:: DATA SUPPLIED ::

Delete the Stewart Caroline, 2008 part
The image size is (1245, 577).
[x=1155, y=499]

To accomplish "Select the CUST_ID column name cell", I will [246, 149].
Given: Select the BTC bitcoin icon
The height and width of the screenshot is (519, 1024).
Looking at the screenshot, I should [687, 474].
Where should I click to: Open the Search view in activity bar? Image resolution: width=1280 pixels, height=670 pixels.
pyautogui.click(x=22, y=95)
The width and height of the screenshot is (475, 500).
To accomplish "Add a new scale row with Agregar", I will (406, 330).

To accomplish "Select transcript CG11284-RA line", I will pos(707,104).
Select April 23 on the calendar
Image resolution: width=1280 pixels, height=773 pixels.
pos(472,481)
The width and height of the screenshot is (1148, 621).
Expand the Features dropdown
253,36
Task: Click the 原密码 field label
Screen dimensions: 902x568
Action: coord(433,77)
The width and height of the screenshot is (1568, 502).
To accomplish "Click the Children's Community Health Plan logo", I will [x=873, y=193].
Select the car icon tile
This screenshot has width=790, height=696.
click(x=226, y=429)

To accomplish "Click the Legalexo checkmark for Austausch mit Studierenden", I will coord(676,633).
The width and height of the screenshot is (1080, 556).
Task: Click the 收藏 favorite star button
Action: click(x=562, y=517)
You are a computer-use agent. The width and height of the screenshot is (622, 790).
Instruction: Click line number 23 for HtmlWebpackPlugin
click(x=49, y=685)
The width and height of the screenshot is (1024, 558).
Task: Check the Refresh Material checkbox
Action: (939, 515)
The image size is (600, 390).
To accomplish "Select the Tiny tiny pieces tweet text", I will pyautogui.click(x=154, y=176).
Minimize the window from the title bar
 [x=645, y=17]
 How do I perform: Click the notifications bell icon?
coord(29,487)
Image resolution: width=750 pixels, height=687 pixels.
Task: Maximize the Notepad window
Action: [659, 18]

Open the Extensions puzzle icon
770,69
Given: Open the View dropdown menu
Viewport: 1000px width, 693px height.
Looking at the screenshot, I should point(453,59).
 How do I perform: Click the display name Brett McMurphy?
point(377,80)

:::

### WORK ITEM:
Copy every line that appears above, with each word kept as it is.

### ANSWER FOR THE TASK:
Delete the Stewart Caroline, 2008 part
The image size is (1245, 577).
[x=1155, y=499]

To accomplish "Select the CUST_ID column name cell", I will [246, 149].
Given: Select the BTC bitcoin icon
The height and width of the screenshot is (519, 1024).
Looking at the screenshot, I should [687, 474].
Where should I click to: Open the Search view in activity bar? Image resolution: width=1280 pixels, height=670 pixels.
pyautogui.click(x=22, y=95)
The width and height of the screenshot is (475, 500).
To accomplish "Add a new scale row with Agregar", I will (406, 330).

To accomplish "Select transcript CG11284-RA line", I will pos(707,104).
Select April 23 on the calendar
Image resolution: width=1280 pixels, height=773 pixels.
pos(472,481)
The width and height of the screenshot is (1148, 621).
Expand the Features dropdown
253,36
Task: Click the 原密码 field label
Screen dimensions: 902x568
Action: coord(433,77)
The width and height of the screenshot is (1568, 502).
To accomplish "Click the Children's Community Health Plan logo", I will [x=873, y=193].
Select the car icon tile
This screenshot has width=790, height=696.
click(x=226, y=429)

To accomplish "Click the Legalexo checkmark for Austausch mit Studierenden", I will coord(676,633).
The width and height of the screenshot is (1080, 556).
Task: Click the 收藏 favorite star button
Action: click(x=562, y=517)
You are a computer-use agent. The width and height of the screenshot is (622, 790).
Instruction: Click line number 23 for HtmlWebpackPlugin
click(x=49, y=685)
The width and height of the screenshot is (1024, 558).
Task: Check the Refresh Material checkbox
Action: (939, 515)
The image size is (600, 390).
To accomplish "Select the Tiny tiny pieces tweet text", I will pyautogui.click(x=154, y=176).
Minimize the window from the title bar
 [x=645, y=17]
 How do I perform: Click the notifications bell icon?
coord(29,487)
Image resolution: width=750 pixels, height=687 pixels.
Task: Maximize the Notepad window
Action: [659, 18]

Open the Extensions puzzle icon
770,69
Given: Open the View dropdown menu
Viewport: 1000px width, 693px height.
Looking at the screenshot, I should point(453,59).
 How do I perform: Click the display name Brett McMurphy?
point(377,80)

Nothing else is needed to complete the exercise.